I am once again hitting a wall in terms of finding an original thing to say about it – it’s been wildly popular (so much so that it took the Netflix platform down) and thus picked apart and analyzed to death. That happens with sudden phenomena such as these that feed so many different things:

  • Winona Ryder revival: a real one this time; for those who were not around in the late 80s and early 90s, Winona was a kind of offbeat ‘it’ girl; a shoplifting conviction and a lower profile made it seem as though she disappeared. She worked steadily but had both lost some of the indie/grunge cred that ignited her earlier career and, of course, aged out of the “it girl” title. She’s appeared in the Star Trek reboot and Black Swan as well as the lauded Show Me a Hero. She never went anywhere; nostalgia and the popularity of this show have just catapulted her back into the limelight.
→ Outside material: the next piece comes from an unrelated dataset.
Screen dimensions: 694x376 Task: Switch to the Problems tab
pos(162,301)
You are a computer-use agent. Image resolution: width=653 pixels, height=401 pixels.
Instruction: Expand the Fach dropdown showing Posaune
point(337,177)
  • 1980s nostalgia: oh, that dreadful fashion and hair; paeans to 1980s youth adventure films; nods to 1980s classic horror
  • Sounds: That unbelievable and dreamy soundtrack.
  • Immersion therapy: We have other 80s love stories on TV (Halt & Catch Fire), which are great, but you don’t really get to immerse yourself in the time and spirit as much because it’s a weekly. Stranger Things was nothing if not an eight-hour-long time-trip into 1983. And for those of us who were there, around the ages of the boys in the show, riding their bikes all around town looking for their lost friend, Stranger Things has brought that entire era back to life believably (perhaps nowhere more than in the wardrobes and sensibilities of the teens like Barb and Nancy).

All that said, I am not one of the people who loved this and gushed about it. I liked it, I binged on it. But do I anxiously crave another installment? Not so much. I was never THAT into the 80s as they happened, hated being a kid and being around the kinds of kids who are the protagonists of this movie, and I always thought Ryder was overrated.